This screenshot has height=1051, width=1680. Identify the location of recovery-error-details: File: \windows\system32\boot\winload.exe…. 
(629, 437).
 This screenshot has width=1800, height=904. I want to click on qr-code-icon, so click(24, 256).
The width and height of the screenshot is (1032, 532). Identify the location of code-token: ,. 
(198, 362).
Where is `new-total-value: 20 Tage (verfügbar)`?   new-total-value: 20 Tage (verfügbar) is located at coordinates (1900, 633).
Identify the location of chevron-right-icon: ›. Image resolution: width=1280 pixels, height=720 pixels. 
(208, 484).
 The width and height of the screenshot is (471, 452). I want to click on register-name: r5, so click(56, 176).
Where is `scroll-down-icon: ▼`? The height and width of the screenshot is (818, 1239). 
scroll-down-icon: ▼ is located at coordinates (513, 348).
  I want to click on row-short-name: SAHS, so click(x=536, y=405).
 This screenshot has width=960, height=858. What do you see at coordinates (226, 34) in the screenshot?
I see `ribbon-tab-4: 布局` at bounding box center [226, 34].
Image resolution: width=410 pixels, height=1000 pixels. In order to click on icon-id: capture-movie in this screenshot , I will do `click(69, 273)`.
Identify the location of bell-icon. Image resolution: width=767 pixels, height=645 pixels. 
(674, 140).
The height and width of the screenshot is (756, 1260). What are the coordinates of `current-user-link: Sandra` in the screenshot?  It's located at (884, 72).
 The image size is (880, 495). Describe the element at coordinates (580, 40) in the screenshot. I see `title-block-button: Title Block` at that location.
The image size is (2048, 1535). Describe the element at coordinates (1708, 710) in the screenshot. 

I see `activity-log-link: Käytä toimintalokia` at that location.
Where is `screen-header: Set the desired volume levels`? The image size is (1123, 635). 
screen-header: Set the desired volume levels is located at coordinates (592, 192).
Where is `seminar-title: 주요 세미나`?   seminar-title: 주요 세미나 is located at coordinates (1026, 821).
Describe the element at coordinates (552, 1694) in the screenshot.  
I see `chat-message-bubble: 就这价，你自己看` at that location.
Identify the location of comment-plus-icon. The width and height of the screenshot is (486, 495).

• • • • • • •

Write out the material above as a numbered list, one line per item, and leave out any blank lines.

EXERCISE RESULT:
1. This screenshot has height=1051, width=1680. Identify the location of recovery-error-details: File: \windows\system32\boot\winload.exe…. 
2. (629, 437).
3.  This screenshot has width=1800, height=904. I want to click on qr-code-icon, so click(24, 256).
4. The width and height of the screenshot is (1032, 532). Identify the location of code-token: ,. 
5. (198, 362).
6. Where is `new-total-value: 20 Tage (verfügbar)`?   new-total-value: 20 Tage (verfügbar) is located at coordinates (1900, 633).
7. Identify the location of chevron-right-icon: ›. Image resolution: width=1280 pixels, height=720 pixels. 
8. (208, 484).
9.  The width and height of the screenshot is (471, 452). I want to click on register-name: r5, so click(56, 176).
10. Where is `scroll-down-icon: ▼`? The height and width of the screenshot is (818, 1239). 
11. scroll-down-icon: ▼ is located at coordinates (513, 348).
12.   I want to click on row-short-name: SAHS, so click(x=536, y=405).
13.  This screenshot has width=960, height=858. What do you see at coordinates (226, 34) in the screenshot?
14. I see `ribbon-tab-4: 布局` at bounding box center [226, 34].
15. Image resolution: width=410 pixels, height=1000 pixels. In order to click on icon-id: capture-movie in this screenshot , I will do `click(69, 273)`.
16. Identify the location of bell-icon. Image resolution: width=767 pixels, height=645 pixels. 
17. (674, 140).
18. The height and width of the screenshot is (756, 1260). What are the coordinates of `current-user-link: Sandra` in the screenshot?  It's located at (884, 72).
19.  The image size is (880, 495). Describe the element at coordinates (580, 40) in the screenshot. I see `title-block-button: Title Block` at that location.
20. The image size is (2048, 1535). Describe the element at coordinates (1708, 710) in the screenshot. 
21. I see `activity-log-link: Käytä toimintalokia` at that location.
22. Where is `screen-header: Set the desired volume levels`? The image size is (1123, 635). 
23. screen-header: Set the desired volume levels is located at coordinates (592, 192).
24. Where is `seminar-title: 주요 세미나`?   seminar-title: 주요 세미나 is located at coordinates (1026, 821).
25. Describe the element at coordinates (552, 1694) in the screenshot.  
26. I see `chat-message-bubble: 就这价，你自己看` at that location.
27. Identify the location of comment-plus-icon. The width and height of the screenshot is (486, 495).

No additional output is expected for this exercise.